Which raises the question: why are these companies allowed to capriciously and even carelessly determine the requirements for consumer protections, and even more so as it relates to possible national security concerns about the origin and intent of certain apps? Given the implications on consumer privacy and foreign interference, it makes little sense to empower these companies, which often times may have conflicting reasons to approve apps, with the wide mandate to approve unilaterally the viability and accessibility of apps.
In order to fix this situation, Congress should pass a bill empowering the Federal Communications Commission to set the standards and protocols around app behavior, providing the framework for companies such as Google and Apple to approve or reject apps from their respective app stores, providing app developers with consistency and stability in the review process. And, a framework, such as what I am proposing here, has historical precedent within the FCC. In fact, if you look at most of your current electronic devices, you’ll see an FCC logo indicating its compliance with the Declaration of Conformity and Certification procedures established in 1998. These regulations, primarily around limiting electromagnetic interference, were passed in 1975 under Part 15 of the FCC rules. The FCC’s DoC certification required compliance with the FCC’s technical requirements for electronic devices such as computers, TVs, monitors, smartphones, tablets and any other device that emitted RF radiation, before those devices could marketed or operated within the United States. 2017 changes further streamlined the approval process, allowing for manufacturers to self-approve certain devices under a Supplier’s Declaration of Conformity.

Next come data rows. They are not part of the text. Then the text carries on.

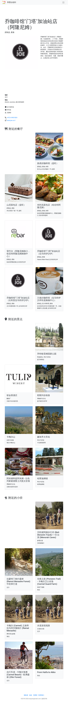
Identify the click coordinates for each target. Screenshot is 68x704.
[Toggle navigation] (63, 2)
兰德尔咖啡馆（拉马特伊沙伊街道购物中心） (49, 299)
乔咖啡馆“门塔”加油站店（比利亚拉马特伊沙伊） (18, 299)
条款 (30, 695)
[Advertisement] (34, 12)
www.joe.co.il (11, 120)
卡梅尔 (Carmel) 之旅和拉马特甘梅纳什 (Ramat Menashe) (18, 628)
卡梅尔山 (11, 437)
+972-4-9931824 (12, 117)
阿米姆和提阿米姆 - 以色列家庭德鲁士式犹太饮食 (18, 479)
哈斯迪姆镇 (42, 478)
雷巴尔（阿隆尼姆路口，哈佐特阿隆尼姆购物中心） (18, 253)
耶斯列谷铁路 (43, 395)
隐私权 (26, 695)
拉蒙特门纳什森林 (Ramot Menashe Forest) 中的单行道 (18, 581)
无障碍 (35, 695)
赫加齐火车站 (43, 437)
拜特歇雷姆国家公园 (46, 354)
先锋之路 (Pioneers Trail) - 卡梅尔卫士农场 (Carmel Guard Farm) (49, 581)
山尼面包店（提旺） (16, 205)
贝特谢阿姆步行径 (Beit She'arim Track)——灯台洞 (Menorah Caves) (48, 535)
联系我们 (41, 695)
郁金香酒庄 (12, 395)
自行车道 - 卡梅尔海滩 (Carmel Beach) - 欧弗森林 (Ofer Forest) (18, 674)
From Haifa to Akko (46, 672)
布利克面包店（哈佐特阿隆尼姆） (49, 206)
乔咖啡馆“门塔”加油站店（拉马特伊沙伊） (48, 252)
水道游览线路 (43, 625)
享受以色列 (11, 2)
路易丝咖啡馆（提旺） (47, 163)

Extending the Declaration of Conformity and Certification framework would provide a mechanism for the FCC to set forth guidelines for acceptable disclosure and behavior by apps. This proposal would go beyond the requirements set forth in Senator Scott’s PRIME Act, by granting authority to the FCC to develop and enforce guidelines around informed consent, data collection and duration, location of data storage, notice requirements around any disclosure of consumer data to third parties and any other consumer and national security protection the FCC deems necessary. Apps would then have a clear framework to review and comply with, allowing them the ability to certify via self-approval their conformity with the framework.

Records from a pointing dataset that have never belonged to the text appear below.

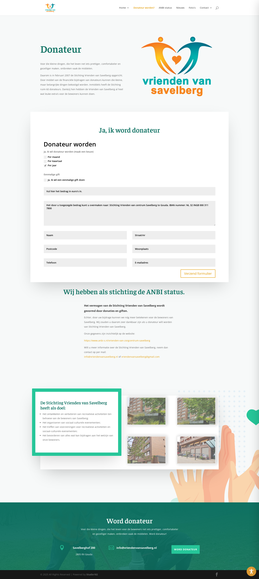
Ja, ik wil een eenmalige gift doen (64, 180)
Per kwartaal (53, 161)
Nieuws (180, 8)
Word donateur (185, 549)
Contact (204, 8)
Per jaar (50, 165)
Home (122, 8)
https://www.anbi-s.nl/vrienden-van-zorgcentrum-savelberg (117, 340)
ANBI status (165, 8)
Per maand (52, 157)
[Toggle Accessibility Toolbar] (251, 571)
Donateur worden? (143, 8)
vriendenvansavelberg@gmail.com (140, 356)
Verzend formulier (198, 273)
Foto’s (192, 8)
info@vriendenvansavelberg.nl (101, 356)
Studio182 (92, 574)
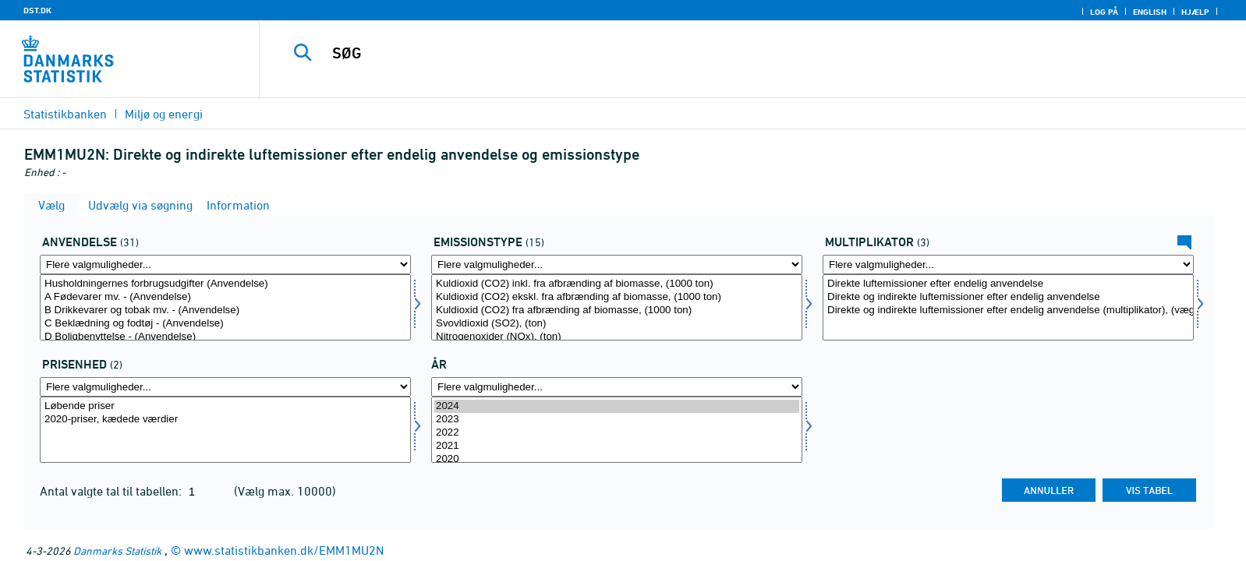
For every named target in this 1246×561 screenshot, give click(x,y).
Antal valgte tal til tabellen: (112, 491)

Implementing a framework for companies to comply with won’t be an easy task. Finding the right balance between protecting consumers and national security on one hand, and innovation on the other will be challenging. Ensuring the framework addresses risks while eliminating uncertainty will be a challenge for the FCC, and will likely need to go through several rounds of comments. And, it should be noted, that this proposal should avoid any subjective measures, including any consideration of the type of content; instead, focusing on creating a checklist that will ensure protection and security. As the electronic device innovation under Declaration of Conformity and Certification has shown, it is possible. For too long, for-profit corporations have been in charge of how US consumers data is protected. However, the urgency and importance as it relates to our national security necessitates a changes in the way we view the approval of these apps.
Empowering the FCC to have authority to set forth and enforce guidelines governing the collection, use, storage and sharing of consumer data would be a significant step towards protecting not just consumers but our nation as well.